Catulo, nosso 'irmão' romano

Catulo e Lesbia, de Alma-Tadema (1836-1912)

(CARPEAUX, Otto Maria. 3. ed. -- Brasília: Senado Federal, Conselho Editorial, 2008. 4 v. [Edições do Senado Federal; v. 107-A], p. 102-103)


Com Cícero e Lucrécio acaba uma fase decisiva da literatura romana: a tentativa de introduzir espírito filosófico na política ou na religião de Roma não foi, depois, repetida. A literatura romana volta-se para individualismo algo evasionista que lhe convém, produzindo uma série admirável de poetas líricos, poetas menores, sim, mas por isso mais perto da poesia lírica moderna do que qualquer poeta lírico grego.

 

Catulo[1], o mais velho entre eles, é o maior. Os seus contemporâneos sentiram isso de maneira muito segura: Cícero, o crítico literário da burguesia moderada, indignava-se contra esse poeta “moderno”, licencioso e modernista. Era preciso conhecer bem a poesia grega para chegar a esse julgamento; porque a comparação com os fragmentos conservados da poesia grega revela a dependência do poeta romano; a originalidade não é o seu lado mais forte. Parece até decadente, nas suas miniaturas cinzeladas da vida amorosa de um jovem aristocrata que leva uma vida boêmia sem trabalho, fora da política, pensando só em Lésbia; e essa Lésbia parece uma amante convencional, como qualquer outra dos poetas da rotina erótica. Mas não é assim. Nem sempre Catulo elabora a forma. Às vezes, fala em ligeiro estilo coloquial – um crítico francês lembrou Musset[2] – e às vezes escapam-lhe imagens inesperadas da “luz noturna”. E o autor da famosa expressão “Odi et amo...” (odeio e amo...) conhece os segredos psicológicos do amor. Catulo é um apaixonado. Lésbia é uma mulher real que o fez sofrer amargamente. As poesias dedicadas a ela constituem um ciclo; são “poemas de ocasião”, no sentido da expressão de Goethe, nascidos, sem artifício, de uma paixão poderosa. Catulo domina todas as modulações: desde a alegria ébria do canto de núpcias –

“Hymen, O Hymenaee, Hymen ades, O Hymenaee!”

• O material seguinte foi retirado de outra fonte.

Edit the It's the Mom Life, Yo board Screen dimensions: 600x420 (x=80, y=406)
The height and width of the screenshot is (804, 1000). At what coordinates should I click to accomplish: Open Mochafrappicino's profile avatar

até a melancolia desesperada perante a certeza da noite perpétua que nos espera:

“Nobis, cum semel occidit brevis lux,

Nox est perpetua una dormienda.”

 

Catulo é um poeta muito humano. A ele também, nada de humano foi alheio, e defendendo-se contra a acusação da licenciosidade (“mais infeliz” o poeta se sente do que decaído) –

“Non est turpe, magis miserum est” –

revela a sua condição humana. Catulo é, no primeiro século antes da nossa era, um poeta moderno. É, entre os poetas, o primeiro que se comove com a paisagem. As águas azuis do Lago di Garda evocam-lhe os dias da infância feliz, e a solidão melancólica da sua vida em Tibur lembra-lhe a sombra do irmão morto, ao qual dedicou a mais bela das canções de despedida para sempre:

“... atque in perpetuum, frater, ave atque vale.”

 

Como um irmão, o leitor moderno sente o poeta romano Valério Catulo.



[1] Caius Valerius Catullus, 87-54 a. C.

Edições modernas por R. Ellis, 6.ª ed., Oxford, 1937, e por W. Kroll, Leipzig, 1923.

O. Weinreich: Die Distichen des Catullus. Leipzig, 1926.

T. Frank: Catullus and Horace. New York, 1928.

E. V. Marmorale: L’ultimo Catullo. Napoli, 1952.

L. Ferrero: Interpretazioni di Catullo. Torino, 1955.

[2] Alfred Musset (1810 — 1857) foi poeta, novelista e dramaturgo  do Romantismo francês do séc. XIX. [N.E.]